Problem to work on
Can you set out the records as a numbered list, starting at the line containing "How do I perform: Click Opening" and ending at the line containing "click(x=597, y=127)", leaving out blank lines?

○ ○ ○ ○ ○ ○ ○

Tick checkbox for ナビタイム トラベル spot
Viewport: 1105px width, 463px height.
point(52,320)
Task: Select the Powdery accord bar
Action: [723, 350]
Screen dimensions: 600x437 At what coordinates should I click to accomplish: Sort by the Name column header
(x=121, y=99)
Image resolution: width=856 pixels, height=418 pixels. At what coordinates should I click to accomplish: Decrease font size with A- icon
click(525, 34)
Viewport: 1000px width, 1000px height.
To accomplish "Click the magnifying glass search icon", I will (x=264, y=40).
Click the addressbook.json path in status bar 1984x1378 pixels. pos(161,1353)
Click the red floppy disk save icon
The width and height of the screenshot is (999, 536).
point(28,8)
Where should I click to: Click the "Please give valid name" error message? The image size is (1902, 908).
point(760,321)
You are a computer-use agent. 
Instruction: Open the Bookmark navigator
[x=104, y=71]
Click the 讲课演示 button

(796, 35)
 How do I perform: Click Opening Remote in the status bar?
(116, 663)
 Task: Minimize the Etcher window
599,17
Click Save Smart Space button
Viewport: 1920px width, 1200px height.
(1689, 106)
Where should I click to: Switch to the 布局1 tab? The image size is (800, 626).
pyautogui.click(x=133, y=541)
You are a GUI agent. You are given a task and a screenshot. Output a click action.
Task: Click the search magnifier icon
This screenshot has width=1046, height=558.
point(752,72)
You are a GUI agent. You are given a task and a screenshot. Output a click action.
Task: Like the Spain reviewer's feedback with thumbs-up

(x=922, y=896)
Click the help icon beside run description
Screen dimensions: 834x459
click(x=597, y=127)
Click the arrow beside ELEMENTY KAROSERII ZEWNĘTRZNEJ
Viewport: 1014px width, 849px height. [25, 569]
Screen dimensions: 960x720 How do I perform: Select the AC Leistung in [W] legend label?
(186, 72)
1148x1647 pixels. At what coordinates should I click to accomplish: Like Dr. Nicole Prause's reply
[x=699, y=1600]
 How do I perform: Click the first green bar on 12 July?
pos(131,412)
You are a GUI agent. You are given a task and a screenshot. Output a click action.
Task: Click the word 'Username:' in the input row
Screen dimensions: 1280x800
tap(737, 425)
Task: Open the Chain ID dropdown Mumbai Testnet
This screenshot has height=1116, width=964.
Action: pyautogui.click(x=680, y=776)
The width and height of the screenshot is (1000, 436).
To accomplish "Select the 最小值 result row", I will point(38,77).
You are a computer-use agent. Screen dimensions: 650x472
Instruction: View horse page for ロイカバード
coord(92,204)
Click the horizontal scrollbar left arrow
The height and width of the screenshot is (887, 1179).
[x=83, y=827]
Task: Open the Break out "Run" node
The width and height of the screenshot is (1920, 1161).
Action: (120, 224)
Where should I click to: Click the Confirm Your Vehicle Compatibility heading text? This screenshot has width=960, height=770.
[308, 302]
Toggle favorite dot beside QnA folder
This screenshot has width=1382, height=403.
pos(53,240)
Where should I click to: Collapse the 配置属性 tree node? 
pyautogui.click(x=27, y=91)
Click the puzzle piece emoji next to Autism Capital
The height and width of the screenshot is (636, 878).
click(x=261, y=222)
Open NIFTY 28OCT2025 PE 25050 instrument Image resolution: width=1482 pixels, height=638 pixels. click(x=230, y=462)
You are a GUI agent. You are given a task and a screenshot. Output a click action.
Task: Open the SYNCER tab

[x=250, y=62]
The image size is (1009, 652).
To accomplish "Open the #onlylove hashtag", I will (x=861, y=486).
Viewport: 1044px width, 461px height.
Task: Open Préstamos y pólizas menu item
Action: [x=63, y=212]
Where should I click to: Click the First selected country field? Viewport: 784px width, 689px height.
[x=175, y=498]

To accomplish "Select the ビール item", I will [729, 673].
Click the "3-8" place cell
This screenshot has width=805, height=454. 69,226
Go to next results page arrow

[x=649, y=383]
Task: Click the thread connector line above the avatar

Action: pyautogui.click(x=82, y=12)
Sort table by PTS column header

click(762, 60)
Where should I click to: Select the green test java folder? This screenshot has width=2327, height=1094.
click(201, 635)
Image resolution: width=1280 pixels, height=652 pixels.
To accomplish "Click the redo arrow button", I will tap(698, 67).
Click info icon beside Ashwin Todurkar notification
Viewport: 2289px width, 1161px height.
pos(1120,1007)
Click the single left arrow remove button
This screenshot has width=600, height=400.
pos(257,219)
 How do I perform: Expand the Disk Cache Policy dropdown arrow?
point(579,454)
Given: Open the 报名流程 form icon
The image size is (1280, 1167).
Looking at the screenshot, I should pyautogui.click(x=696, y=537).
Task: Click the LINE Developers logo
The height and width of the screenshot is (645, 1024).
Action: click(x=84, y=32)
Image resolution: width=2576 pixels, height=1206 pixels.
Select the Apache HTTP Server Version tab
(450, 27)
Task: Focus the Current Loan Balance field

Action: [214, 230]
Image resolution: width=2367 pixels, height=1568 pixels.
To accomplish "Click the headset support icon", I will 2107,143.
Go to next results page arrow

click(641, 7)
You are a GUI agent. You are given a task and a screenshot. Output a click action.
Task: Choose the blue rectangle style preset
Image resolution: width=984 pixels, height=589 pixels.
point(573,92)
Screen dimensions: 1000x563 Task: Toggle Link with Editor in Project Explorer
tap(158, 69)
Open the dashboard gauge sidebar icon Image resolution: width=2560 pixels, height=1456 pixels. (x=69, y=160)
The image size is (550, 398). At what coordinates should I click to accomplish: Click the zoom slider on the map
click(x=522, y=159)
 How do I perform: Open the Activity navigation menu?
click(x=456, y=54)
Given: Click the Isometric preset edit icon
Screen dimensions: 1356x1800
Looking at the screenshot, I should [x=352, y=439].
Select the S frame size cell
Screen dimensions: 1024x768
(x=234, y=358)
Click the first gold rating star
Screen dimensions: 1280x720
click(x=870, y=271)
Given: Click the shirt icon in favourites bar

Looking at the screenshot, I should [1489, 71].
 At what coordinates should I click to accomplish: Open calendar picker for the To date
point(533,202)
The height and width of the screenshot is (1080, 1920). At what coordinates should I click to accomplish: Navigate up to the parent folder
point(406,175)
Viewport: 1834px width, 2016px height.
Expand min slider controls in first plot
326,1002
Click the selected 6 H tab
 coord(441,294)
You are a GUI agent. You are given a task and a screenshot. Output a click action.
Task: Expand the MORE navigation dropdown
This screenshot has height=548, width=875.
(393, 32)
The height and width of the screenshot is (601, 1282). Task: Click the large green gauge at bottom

○ ○ ○ ○ ○ ○ ○

Task solution
1.  How do I perform: Click Opening Remote in the status bar?
2. (116, 663)
3.  Task: Minimize the Etcher window
4. 599,17
5. Click Save Smart Space button
6. Viewport: 1920px width, 1200px height.
7. (1689, 106)
8. Where should I click to: Switch to the 布局1 tab? The image size is (800, 626).
9. pyautogui.click(x=133, y=541)
10. You are a GUI agent. You are given a task and a screenshot. Output a click action.
11. Task: Click the search magnifier icon
12. This screenshot has width=1046, height=558.
13. point(752,72)
14. You are a GUI agent. You are given a task and a screenshot. Output a click action.
15. Task: Like the Spain reviewer's feedback with thumbs-up
16. (x=922, y=896)
17. Click the help icon beside run description
18. Screen dimensions: 834x459
19. click(x=597, y=127)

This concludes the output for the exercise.